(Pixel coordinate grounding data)
'''

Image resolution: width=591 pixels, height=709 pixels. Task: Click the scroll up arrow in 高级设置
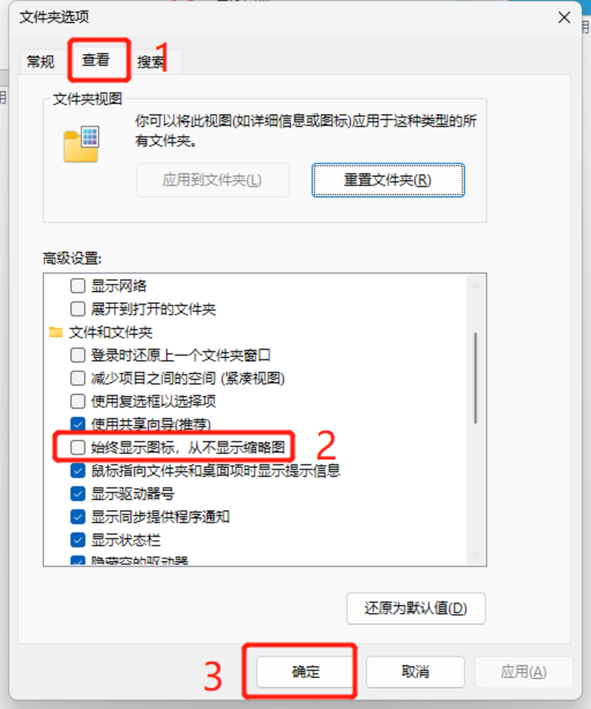(x=475, y=285)
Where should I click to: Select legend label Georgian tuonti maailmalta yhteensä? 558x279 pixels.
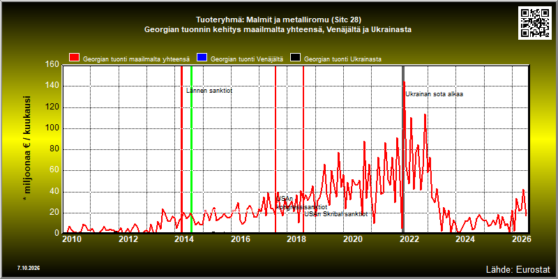point(136,59)
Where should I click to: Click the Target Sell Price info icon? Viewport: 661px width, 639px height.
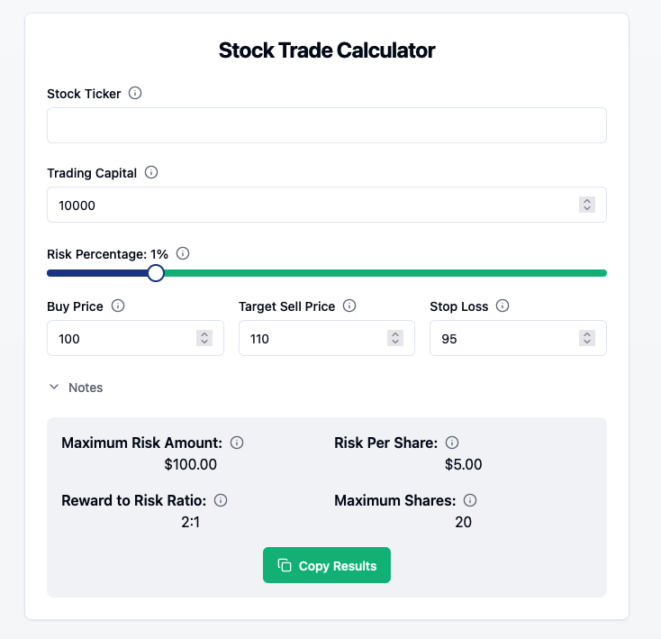point(349,306)
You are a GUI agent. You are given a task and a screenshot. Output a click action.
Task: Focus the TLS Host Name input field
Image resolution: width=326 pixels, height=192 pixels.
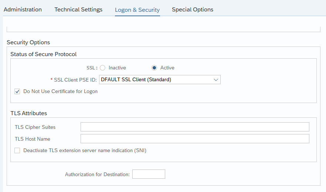pyautogui.click(x=195, y=138)
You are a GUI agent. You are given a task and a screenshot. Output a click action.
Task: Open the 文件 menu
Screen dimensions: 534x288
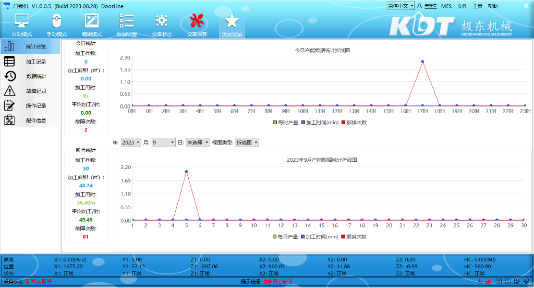click(462, 6)
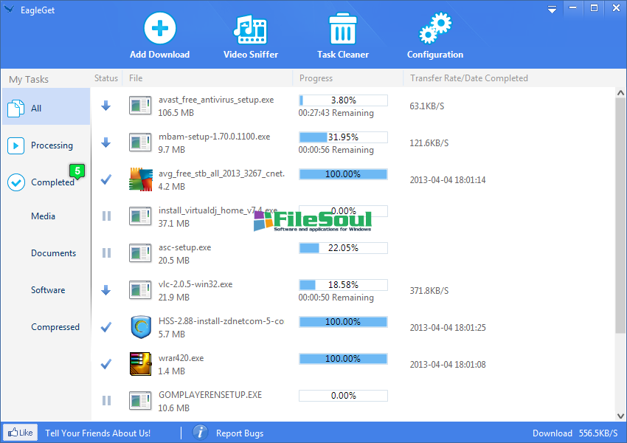Toggle pause icon for install_virtualdj_home download
The height and width of the screenshot is (443, 627).
(106, 216)
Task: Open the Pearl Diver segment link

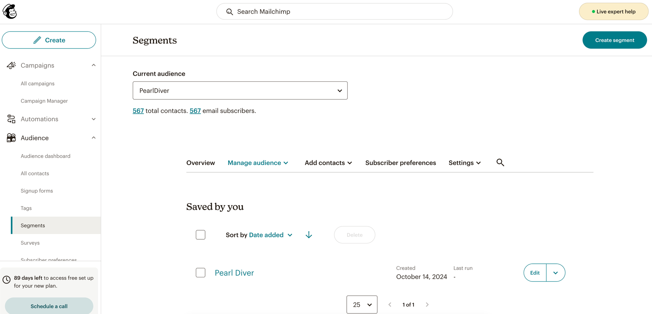Action: pyautogui.click(x=234, y=273)
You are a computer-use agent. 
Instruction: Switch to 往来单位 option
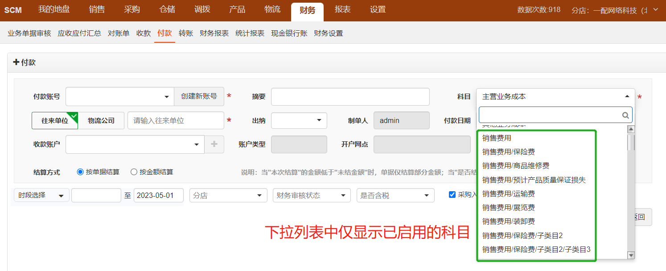click(x=55, y=121)
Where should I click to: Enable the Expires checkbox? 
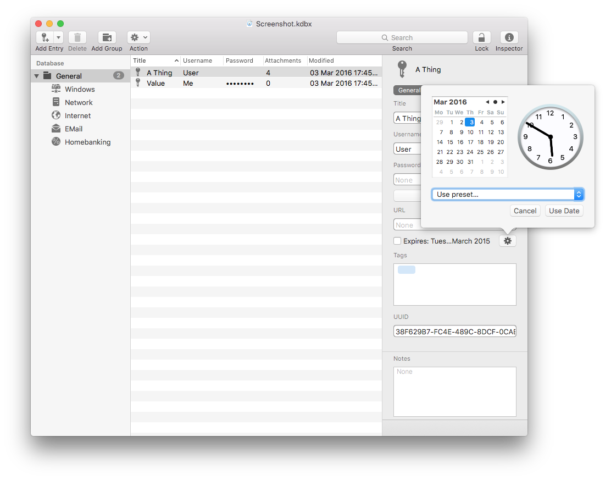tap(397, 241)
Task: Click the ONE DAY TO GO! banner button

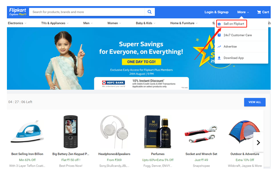Action: [141, 62]
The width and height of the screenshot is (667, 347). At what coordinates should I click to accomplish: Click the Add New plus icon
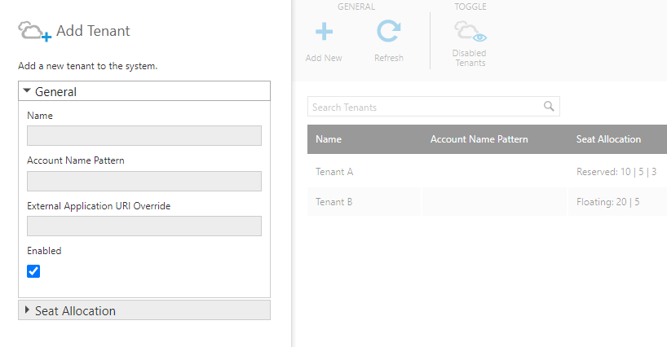click(x=324, y=32)
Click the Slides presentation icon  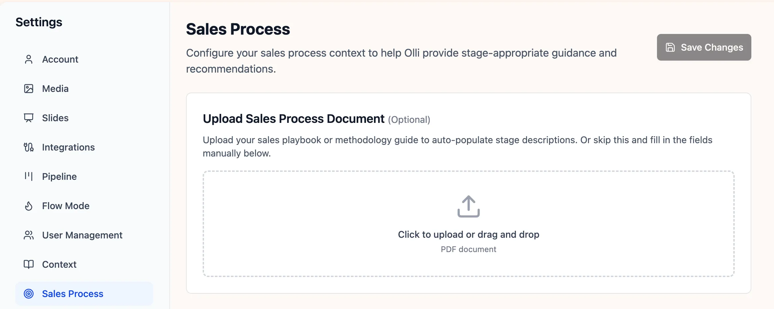29,118
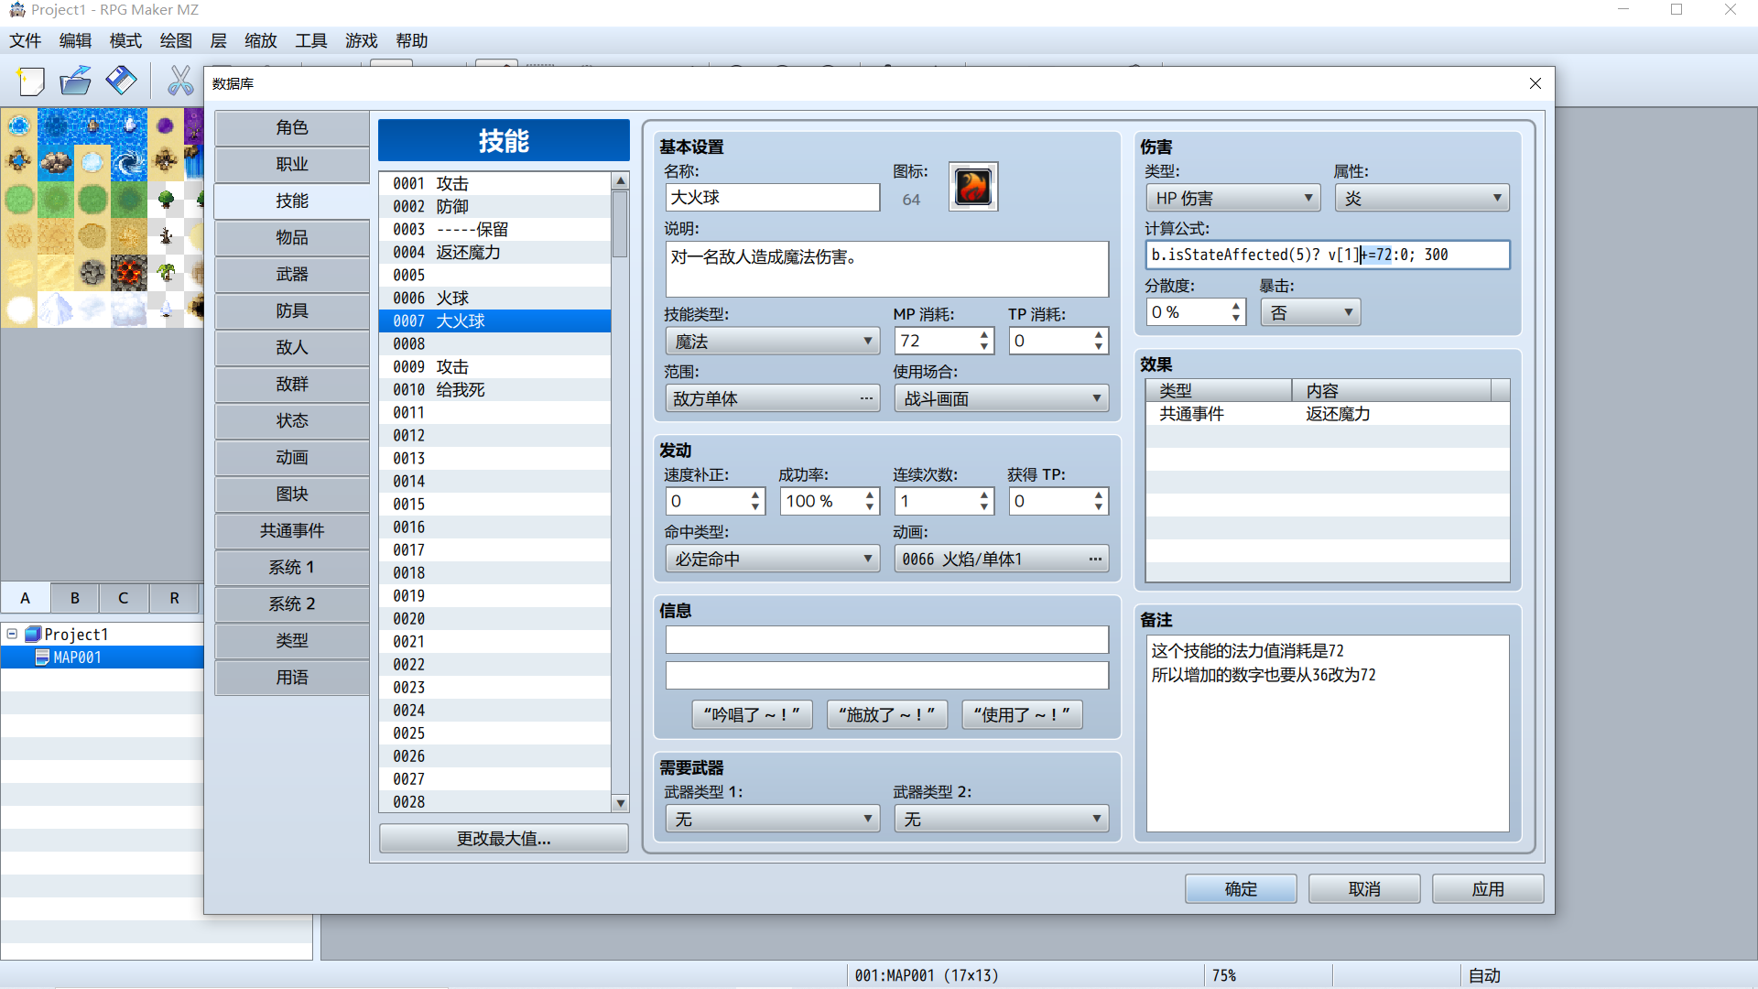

'''

Reproduce the data above exactly, but only from the line containing "Where should I click to: Select" through the line containing "Task: Open the 文件 menu"; skip the pictures.

• _Written solution_:
Where should I click to: Select legend label Georgian tuonti maailmalta yhteensä? 558x279 pixels.
point(136,59)
Where should I click to: Click the Target Sell Price info icon? Viewport: 661px width, 639px height.
point(349,306)
You are a GUI agent. You are given a task and a screenshot. Output a click action.
Task: Focus the TLS Host Name input field
Image resolution: width=326 pixels, height=192 pixels.
pyautogui.click(x=195, y=138)
You are a GUI agent. You are given a task and a screenshot. Output a click action.
Task: Open the 文件 menu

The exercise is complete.